Sospiri di sollievo nei Palazzi romani, in casa M5s e Pd, dove i rispettivi statuti prevedono dei limiti ai mandati parlamentari, per l’esattezza due tra i pentastellati e tre tra i Dem. Oggi la Direzione del Pd ha approvato un regolamento elettorale con delle deroghe che salva molti big, mentre per il Movimento di Grillo si paventano tre deroghe per Roberto Fico, Paola Taverna e Alfonso Bonafede. La capogruppo di M5s Mariolina Castelloni ha ammesso che sul vincolo dei due mandati “la discussione è aperta” dopo le parole di Beppe Grillo in favore del mantenimento.

I boatos in Transatlantico davano tre deroghe per il presidente del Senato Fico, per la vicepresidente del Senato Taverna e per l’ex Guardasigilli Bonafede, l’esponente che ha portato nel 2018 Giuseppe Conte nel Movimento.

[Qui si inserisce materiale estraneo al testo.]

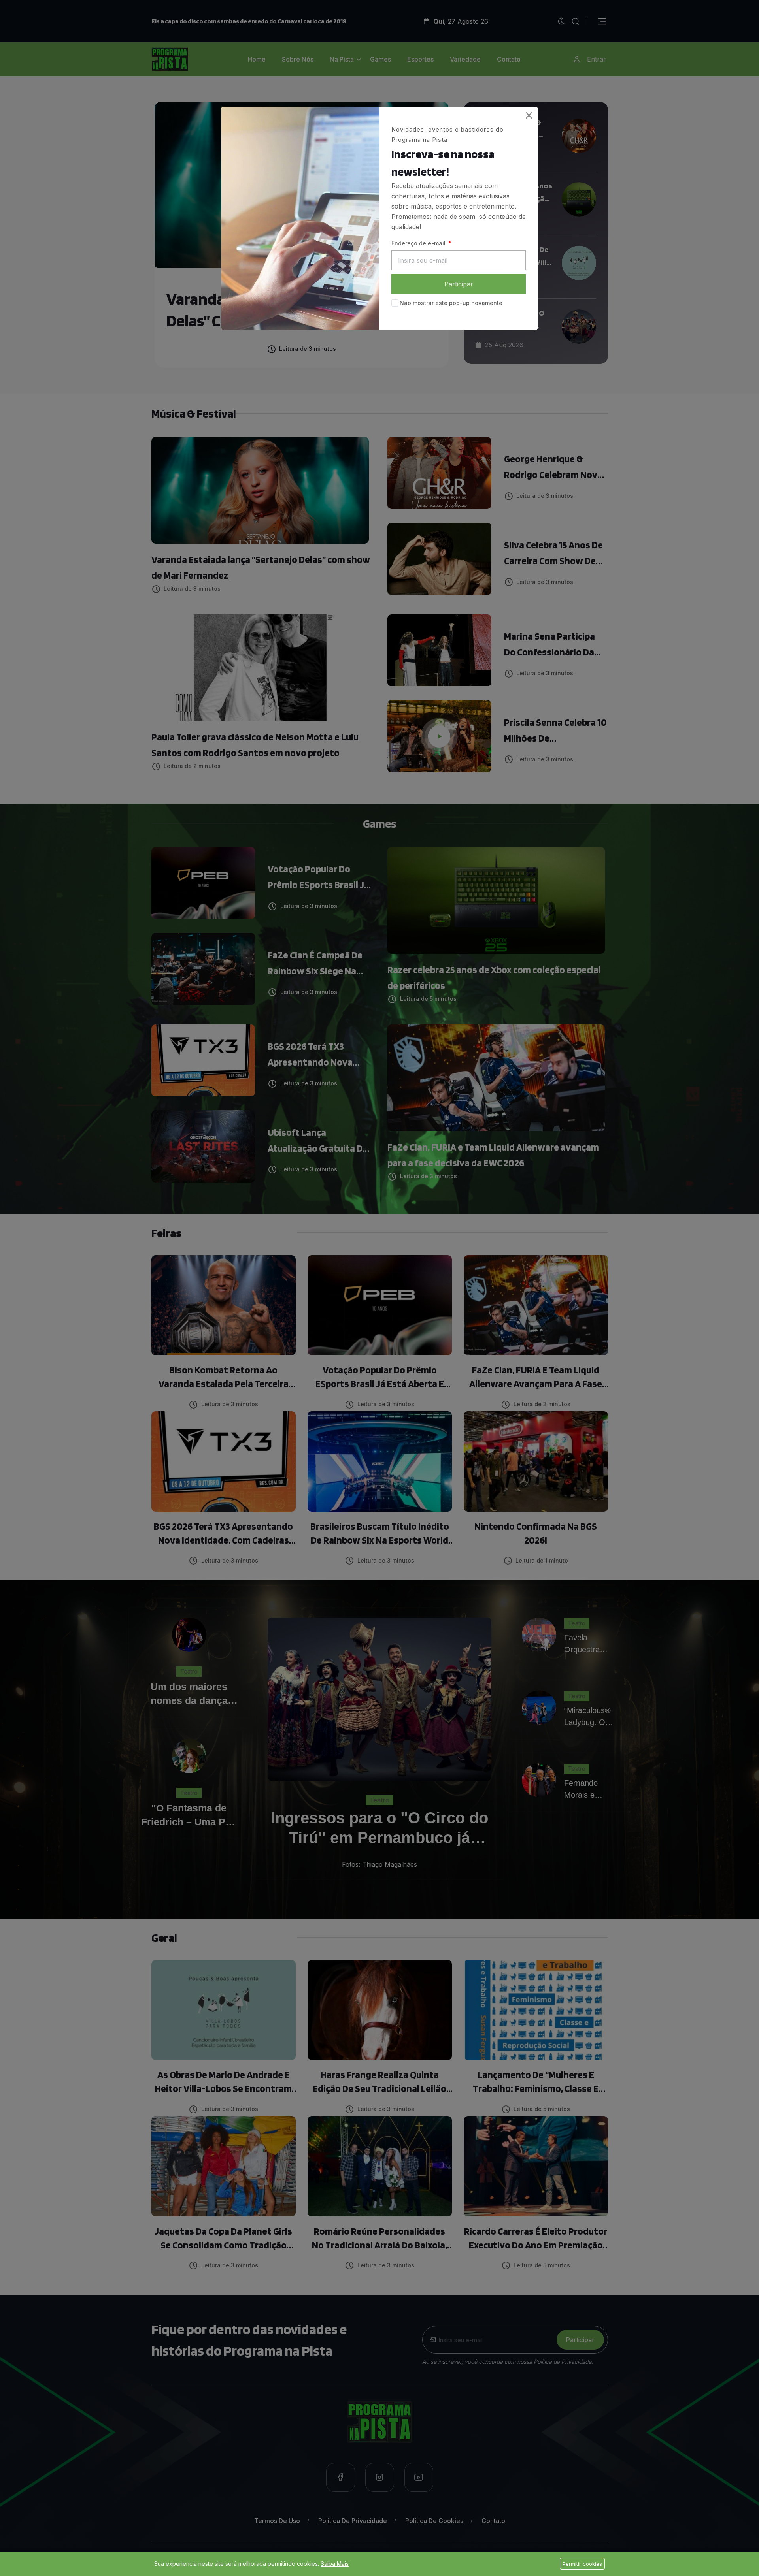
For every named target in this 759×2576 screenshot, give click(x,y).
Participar (458, 284)
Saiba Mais (335, 2563)
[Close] (529, 115)
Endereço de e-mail (419, 243)
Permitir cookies (582, 2564)
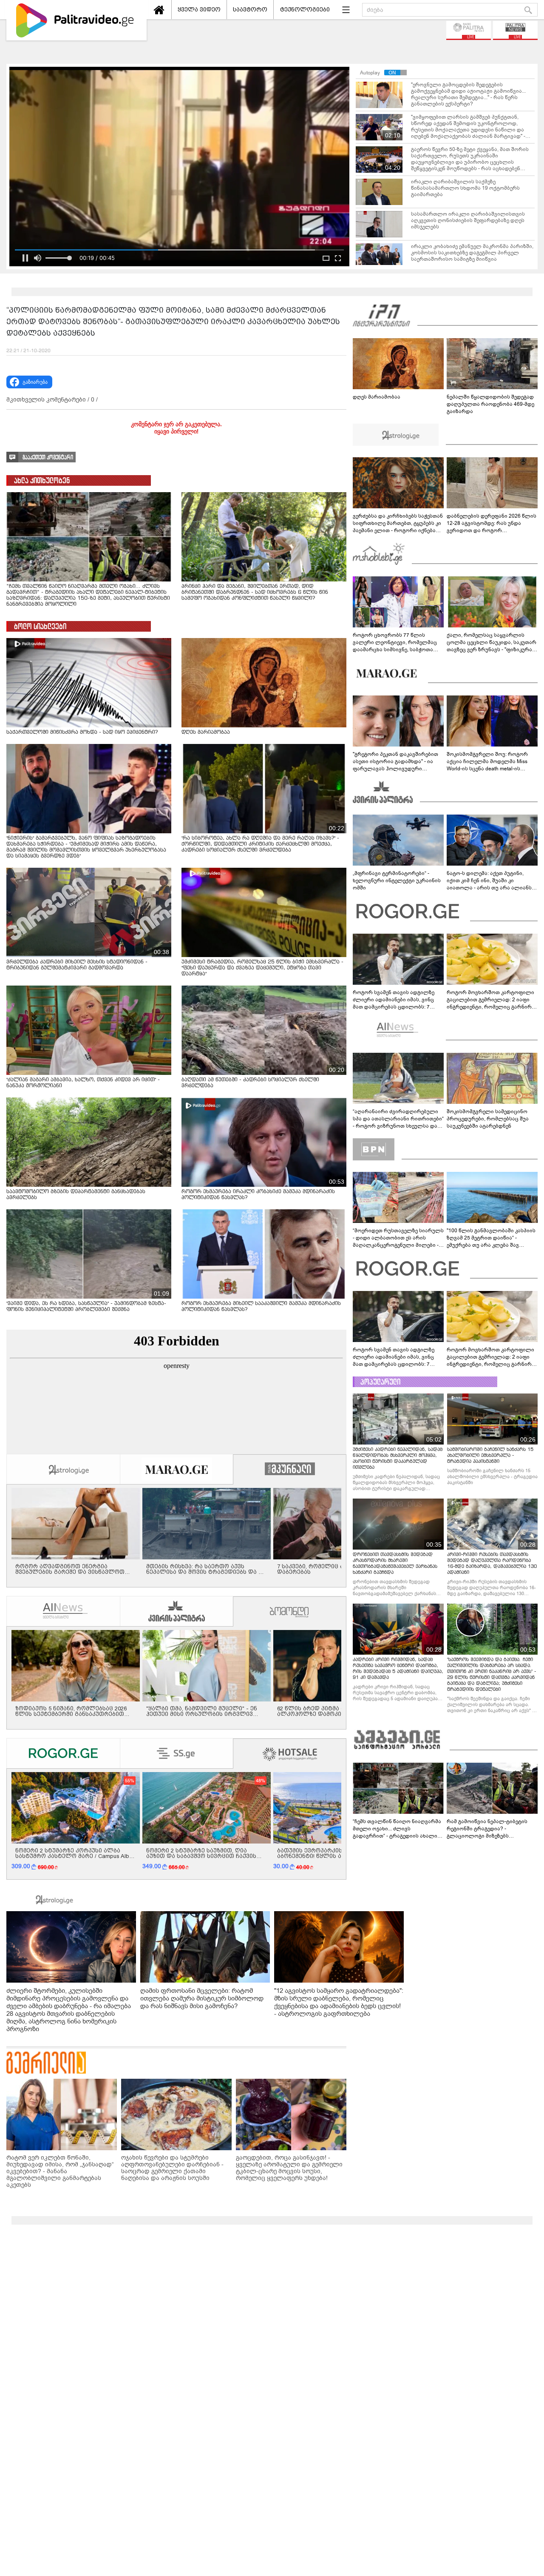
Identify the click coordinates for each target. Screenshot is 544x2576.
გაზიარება (35, 382)
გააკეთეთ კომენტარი (48, 457)
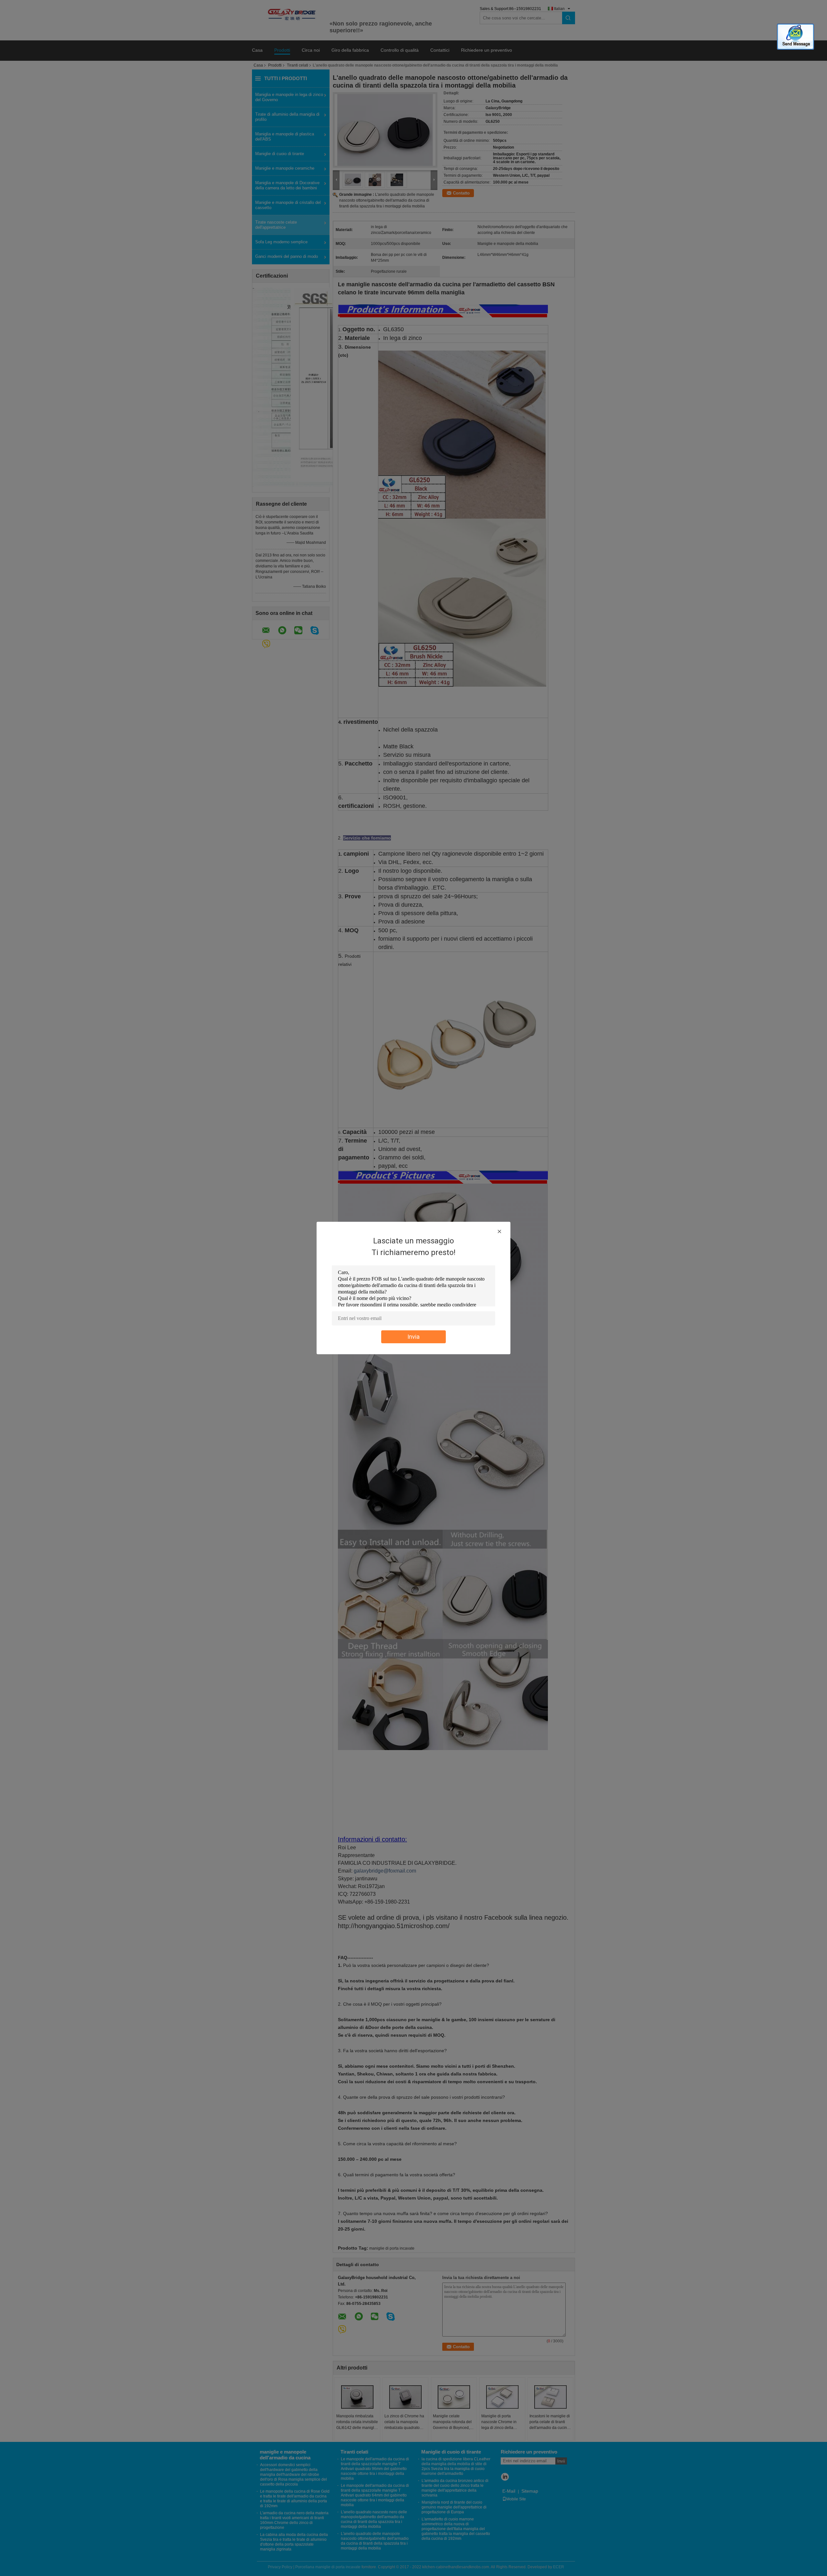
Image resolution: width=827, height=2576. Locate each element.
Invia (413, 1336)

Il Pd ha formalizzato i criteri delle candidatura approvando in Direzione nazionale un Regolamento. Non saranno candidati i sindaci di città con più di 20mila abitanti, mentre per i parlamentari con più di tre mandati è stata adottata una interpretazione già seguita nelle ultime due elezioni: sono esclusi solo quelli con più di 15 anni trascorsi sugli scranni. Questa interpretazione abbassa il numero (27) dei parlamentari con tre mandati pieni, visto che quello in corso è durato 4 anni e mezzo. In più deroghe specifiche vengono accordate a chi ha ricoperto o ricopre la carica di segretario nazionale (Dario Franceschini) e quella di Ministro (Roberta Pinotti, Piero Fassino, Andrea Orlando).

Non si salveranno, a meno che chiedano a Letta una deroga, big come i senatori Antonio Misiani, Salvatore Margiotta e Luigi Zanda (che ha già detto che non chiederà deroghe) e come i deputati Emanuele Fiano, Michele Bordo e Barbara Pollastrini. Ma se gli uscenti che hanno fatto 14 anni e mezzo hanno tirato un sospiro di sollievo, il segretario Letta ha fatto capire di non aspettarsi seggi sicuri, ma che chiederà a tutti di “candidarsi a casa propria”, specie nei collegi uninominali, dove saranno chiamati ad “andarsi a cercare i voti casa per casa”, per cercare di strappare qualche seggio al centrodestra. Cosa non semplice per esempio per i dirigenti siciliani come Peppe Provenzano.

Lunedì il governatore emiliano Bonaccini aveva fatto lo spesso appello fatto oggi da Letta, visto che molti aspirano a una candidatura in Emilia e Toscana. Al termine della Direzione, ad esempio, i deputati toscani hanno ironizzato in Transatlantico sul fatto che Marco Furfaro si sia definito “toscano”. Abita vicino casa mia qui a Roma, ha detto Fausto Raciti che probabilmente correrà in Sicilia, mentre Stefano Ceccanti, eletto a Pisa ha glossato: “nessun toscano si definisce toscano, ma pisano, livornese, fiorentino”. Ora comporre il puzzle spetta al pisano Letta.